Venture Capital scandal: Court ‘rejects’ Duku’s move to pay GHC15m


    The move by Daniel Duku, a former Chief Executive of the Venture Capital Trust Fund (VCTF) who is standing trial for causing financial loss to the state, to pay GH¢15 million as restitution to the state is in limbo.An Accra High Court yesterday rejected an agreement reached between Duku and the Attorney-General on the terms of the restitution.

    The presiding judge, Justice Anthony Oppong, a Justice of the Court of Appeal, with additional responsibility as a High Court judge, was not happy with the agreement as it currently stood and, therefore, directed the two sides to go back and rewrite it in conformity with what he described as best practices.

    Amount not enough

    Duku and two other accused persons — Irene Anti-Mensah, who was his Executive Assistant at the VCTF, and Frank Aboagye Mensah, Anti-Mensah’s husband — had decided to pay restitution to the state.

    Per their actions, the three accused persons want to plead guilty to a total of about 42 charges levelled against them and make amends by paying the money they allegedly took from the state, in line with Section 35 of the Courts Act, 1993 (Act 459).

    Such a move, although will make them convicts, will help them escape custodial sentences.

    However, at yesterday’s hearing, Justice Oppong said the GH¢15 million being offered by Duku was not satisfactory, as he (judge) had personally calculated the amount on the charge sheet and realised that Duku caused financial loss of more than GH¢40 million to the state.

    “We are dealing with state resources. The restitution must reflect the GH¢40 million, so that the state does not lose the money,” he said.

    The Director of Public Prosecutions (DPP), Mrs Yvonne Atakora Obuobisa, explained to the judge that the GH¢40 million was the amount all the six accused persons had been accused of stealing from the state.

    She also said the amount stated on the charge sheet included the principal and the interest.

    According to the DPP, the principal amount Duku allegedly stole from the state was GH¢9 million, while the interest was GH¢13 million, making the total of GH¢22 million.

    “We have maintained the principal; it is the interest that was negotiated, and that is why the amount is GH¢15 million,” she said.

    Plea bargain or not?

    Justice Oppong also pointed out that on the face of the agreement, there was no indication that the accused persons fully understood what they had signed.

    He said the agreement was basically a plea bargain and, therefore, the accused persons must be made aware of the charges which would be dropped against them, whether the prosecution, as a compromise, would drop other charges, the fact that they would not have a right to appeal, among other issues.

### Instructions to follow
Condense the paragraph beginning "However, at yesterday's hearing" from the article on the Venture Capital scandal into one shorter sentence that keeps its main facts.

Data records
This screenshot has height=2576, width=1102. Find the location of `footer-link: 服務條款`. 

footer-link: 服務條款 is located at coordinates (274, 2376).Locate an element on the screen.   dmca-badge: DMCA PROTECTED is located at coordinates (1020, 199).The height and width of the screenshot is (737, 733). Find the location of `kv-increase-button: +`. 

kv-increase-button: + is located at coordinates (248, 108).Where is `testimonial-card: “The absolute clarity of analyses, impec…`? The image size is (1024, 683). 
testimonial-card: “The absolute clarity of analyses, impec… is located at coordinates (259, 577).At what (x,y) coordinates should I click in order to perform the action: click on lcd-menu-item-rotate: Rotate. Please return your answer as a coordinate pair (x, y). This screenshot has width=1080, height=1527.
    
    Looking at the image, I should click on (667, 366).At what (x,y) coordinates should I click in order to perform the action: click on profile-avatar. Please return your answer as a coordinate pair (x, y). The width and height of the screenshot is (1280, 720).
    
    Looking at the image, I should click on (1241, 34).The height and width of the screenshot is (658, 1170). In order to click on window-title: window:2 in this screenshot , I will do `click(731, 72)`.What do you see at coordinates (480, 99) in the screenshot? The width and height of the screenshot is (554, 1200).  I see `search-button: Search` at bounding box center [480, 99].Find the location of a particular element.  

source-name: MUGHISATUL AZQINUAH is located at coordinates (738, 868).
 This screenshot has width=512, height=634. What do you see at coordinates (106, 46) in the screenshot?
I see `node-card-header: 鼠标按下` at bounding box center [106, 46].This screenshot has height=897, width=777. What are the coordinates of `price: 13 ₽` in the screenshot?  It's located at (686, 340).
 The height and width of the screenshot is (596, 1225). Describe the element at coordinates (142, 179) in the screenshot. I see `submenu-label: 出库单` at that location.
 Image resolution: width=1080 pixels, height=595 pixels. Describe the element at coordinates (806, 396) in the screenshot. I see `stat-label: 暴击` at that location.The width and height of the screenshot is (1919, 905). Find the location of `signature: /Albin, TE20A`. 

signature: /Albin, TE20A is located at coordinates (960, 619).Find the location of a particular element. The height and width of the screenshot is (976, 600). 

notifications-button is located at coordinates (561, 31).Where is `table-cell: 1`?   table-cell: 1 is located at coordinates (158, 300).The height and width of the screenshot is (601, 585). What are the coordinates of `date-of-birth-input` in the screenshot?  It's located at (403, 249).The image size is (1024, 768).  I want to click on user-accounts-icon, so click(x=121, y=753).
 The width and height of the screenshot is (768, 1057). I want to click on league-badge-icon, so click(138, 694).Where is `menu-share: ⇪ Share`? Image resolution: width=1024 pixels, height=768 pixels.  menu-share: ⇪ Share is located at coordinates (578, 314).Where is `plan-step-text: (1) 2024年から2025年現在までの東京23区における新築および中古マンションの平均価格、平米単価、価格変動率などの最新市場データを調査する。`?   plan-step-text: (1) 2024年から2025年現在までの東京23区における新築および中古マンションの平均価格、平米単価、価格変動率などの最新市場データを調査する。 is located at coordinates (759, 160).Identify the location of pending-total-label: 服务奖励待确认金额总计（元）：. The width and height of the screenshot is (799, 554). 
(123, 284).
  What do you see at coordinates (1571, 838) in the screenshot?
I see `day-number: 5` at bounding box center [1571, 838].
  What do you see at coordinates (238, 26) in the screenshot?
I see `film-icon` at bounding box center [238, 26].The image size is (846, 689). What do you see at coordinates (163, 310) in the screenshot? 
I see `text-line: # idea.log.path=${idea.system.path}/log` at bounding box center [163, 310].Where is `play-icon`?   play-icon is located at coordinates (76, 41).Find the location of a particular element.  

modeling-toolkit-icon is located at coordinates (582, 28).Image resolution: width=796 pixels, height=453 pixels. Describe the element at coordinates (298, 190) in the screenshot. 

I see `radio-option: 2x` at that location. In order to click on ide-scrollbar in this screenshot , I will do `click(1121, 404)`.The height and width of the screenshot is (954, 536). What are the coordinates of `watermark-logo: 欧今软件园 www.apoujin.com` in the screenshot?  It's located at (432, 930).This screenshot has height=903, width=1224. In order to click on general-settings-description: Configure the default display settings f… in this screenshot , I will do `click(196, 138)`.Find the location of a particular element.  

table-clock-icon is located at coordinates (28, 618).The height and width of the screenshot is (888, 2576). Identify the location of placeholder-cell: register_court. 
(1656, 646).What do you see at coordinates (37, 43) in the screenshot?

### Output
At yesterday's hearing, Justice Oppong rejected Duku's GH¢15 million offer as unsatisfactory because his own calculation of the charge sheet showed Duku caused the state a financial loss of more than GH¢40 million.